Activity: What you return should be the lines from the first line of the records below through the line holding "This screenshot has height=840, width=1500.", unchanged.

Input for this task:

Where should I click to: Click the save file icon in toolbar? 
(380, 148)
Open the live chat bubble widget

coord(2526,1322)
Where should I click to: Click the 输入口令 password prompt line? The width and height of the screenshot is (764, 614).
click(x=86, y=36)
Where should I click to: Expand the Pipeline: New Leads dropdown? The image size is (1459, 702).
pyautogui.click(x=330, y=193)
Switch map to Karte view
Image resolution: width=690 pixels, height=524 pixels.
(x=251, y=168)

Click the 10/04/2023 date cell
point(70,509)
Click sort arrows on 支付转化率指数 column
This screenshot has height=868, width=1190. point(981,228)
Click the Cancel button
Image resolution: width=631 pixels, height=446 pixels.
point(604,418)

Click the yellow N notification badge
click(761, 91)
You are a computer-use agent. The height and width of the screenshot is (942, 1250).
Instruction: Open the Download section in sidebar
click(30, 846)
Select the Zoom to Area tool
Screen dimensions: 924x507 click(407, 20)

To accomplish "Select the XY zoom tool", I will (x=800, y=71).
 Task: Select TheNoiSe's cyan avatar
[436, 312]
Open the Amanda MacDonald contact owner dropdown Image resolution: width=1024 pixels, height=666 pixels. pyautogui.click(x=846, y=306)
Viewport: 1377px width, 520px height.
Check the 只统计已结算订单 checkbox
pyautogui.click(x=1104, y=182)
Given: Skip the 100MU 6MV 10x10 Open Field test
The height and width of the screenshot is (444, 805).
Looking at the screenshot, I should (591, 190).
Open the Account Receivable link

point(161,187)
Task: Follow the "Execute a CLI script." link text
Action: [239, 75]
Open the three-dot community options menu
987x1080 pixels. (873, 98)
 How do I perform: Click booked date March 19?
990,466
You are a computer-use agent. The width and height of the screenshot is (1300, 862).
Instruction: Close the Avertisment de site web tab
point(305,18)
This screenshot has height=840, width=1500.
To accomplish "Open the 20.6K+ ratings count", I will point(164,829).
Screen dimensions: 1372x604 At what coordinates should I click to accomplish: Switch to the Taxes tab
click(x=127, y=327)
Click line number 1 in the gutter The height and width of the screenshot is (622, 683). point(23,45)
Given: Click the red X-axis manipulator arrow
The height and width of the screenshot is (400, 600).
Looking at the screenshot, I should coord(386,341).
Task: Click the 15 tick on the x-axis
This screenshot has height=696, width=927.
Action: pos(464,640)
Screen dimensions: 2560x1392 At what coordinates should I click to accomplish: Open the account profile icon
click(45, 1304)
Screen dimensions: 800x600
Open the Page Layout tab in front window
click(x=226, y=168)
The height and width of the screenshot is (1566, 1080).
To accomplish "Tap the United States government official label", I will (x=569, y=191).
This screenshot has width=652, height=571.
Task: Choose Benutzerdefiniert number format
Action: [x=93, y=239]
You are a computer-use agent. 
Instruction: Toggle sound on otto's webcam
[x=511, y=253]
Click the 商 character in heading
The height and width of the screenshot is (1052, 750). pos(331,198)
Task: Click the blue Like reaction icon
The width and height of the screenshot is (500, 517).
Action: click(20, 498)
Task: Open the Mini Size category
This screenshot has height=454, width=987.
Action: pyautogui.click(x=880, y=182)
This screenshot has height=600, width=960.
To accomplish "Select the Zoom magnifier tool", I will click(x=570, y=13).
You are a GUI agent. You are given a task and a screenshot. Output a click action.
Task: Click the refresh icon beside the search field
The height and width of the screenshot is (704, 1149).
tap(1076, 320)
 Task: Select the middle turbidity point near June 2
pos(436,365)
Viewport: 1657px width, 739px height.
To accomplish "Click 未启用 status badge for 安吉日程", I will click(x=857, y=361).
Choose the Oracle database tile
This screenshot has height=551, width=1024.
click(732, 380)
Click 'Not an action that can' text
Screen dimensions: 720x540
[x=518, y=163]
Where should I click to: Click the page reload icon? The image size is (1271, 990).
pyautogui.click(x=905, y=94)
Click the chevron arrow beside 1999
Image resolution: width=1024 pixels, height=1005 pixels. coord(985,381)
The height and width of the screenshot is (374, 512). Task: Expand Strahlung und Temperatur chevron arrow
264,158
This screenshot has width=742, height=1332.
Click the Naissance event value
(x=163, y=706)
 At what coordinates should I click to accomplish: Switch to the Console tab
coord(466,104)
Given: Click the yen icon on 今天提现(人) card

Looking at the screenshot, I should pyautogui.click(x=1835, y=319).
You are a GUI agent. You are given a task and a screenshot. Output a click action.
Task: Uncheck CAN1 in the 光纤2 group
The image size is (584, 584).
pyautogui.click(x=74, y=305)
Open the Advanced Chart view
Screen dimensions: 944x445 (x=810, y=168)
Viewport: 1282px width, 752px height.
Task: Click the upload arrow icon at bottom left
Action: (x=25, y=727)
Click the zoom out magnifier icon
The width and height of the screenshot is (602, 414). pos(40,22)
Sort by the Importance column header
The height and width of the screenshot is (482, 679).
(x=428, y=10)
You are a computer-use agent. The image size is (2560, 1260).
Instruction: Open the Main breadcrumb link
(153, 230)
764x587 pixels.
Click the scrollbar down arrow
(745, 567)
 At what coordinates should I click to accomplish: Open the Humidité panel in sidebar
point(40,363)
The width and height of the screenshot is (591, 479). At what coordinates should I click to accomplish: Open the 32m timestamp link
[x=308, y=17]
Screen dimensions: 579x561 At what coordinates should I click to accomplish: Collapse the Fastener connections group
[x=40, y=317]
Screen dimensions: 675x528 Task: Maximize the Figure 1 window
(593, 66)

Answer:
Where should I click to: Click the save file icon in toolbar? 
(380, 148)
Open the live chat bubble widget

coord(2526,1322)
Where should I click to: Click the 输入口令 password prompt line? The width and height of the screenshot is (764, 614).
click(x=86, y=36)
Where should I click to: Expand the Pipeline: New Leads dropdown? The image size is (1459, 702).
pyautogui.click(x=330, y=193)
Switch map to Karte view
Image resolution: width=690 pixels, height=524 pixels.
(x=251, y=168)

Click the 10/04/2023 date cell
point(70,509)
Click sort arrows on 支付转化率指数 column
This screenshot has height=868, width=1190. point(981,228)
Click the Cancel button
Image resolution: width=631 pixels, height=446 pixels.
point(604,418)

Click the yellow N notification badge
click(761, 91)
You are a computer-use agent. The height and width of the screenshot is (942, 1250).
Instruction: Open the Download section in sidebar
click(30, 846)
Select the Zoom to Area tool
Screen dimensions: 924x507 click(407, 20)

To accomplish "Select the XY zoom tool", I will (x=800, y=71).
 Task: Select TheNoiSe's cyan avatar
[436, 312]
Open the Amanda MacDonald contact owner dropdown Image resolution: width=1024 pixels, height=666 pixels. pyautogui.click(x=846, y=306)
Viewport: 1377px width, 520px height.
Check the 只统计已结算订单 checkbox
pyautogui.click(x=1104, y=182)
Given: Skip the 100MU 6MV 10x10 Open Field test
The height and width of the screenshot is (444, 805).
Looking at the screenshot, I should (591, 190).
Open the Account Receivable link

point(161,187)
Task: Follow the "Execute a CLI script." link text
Action: [239, 75]
Open the three-dot community options menu
987x1080 pixels. (873, 98)
 How do I perform: Click booked date March 19?
990,466
You are a computer-use agent. The width and height of the screenshot is (1300, 862).
Instruction: Close the Avertisment de site web tab
point(305,18)
This screenshot has height=840, width=1500.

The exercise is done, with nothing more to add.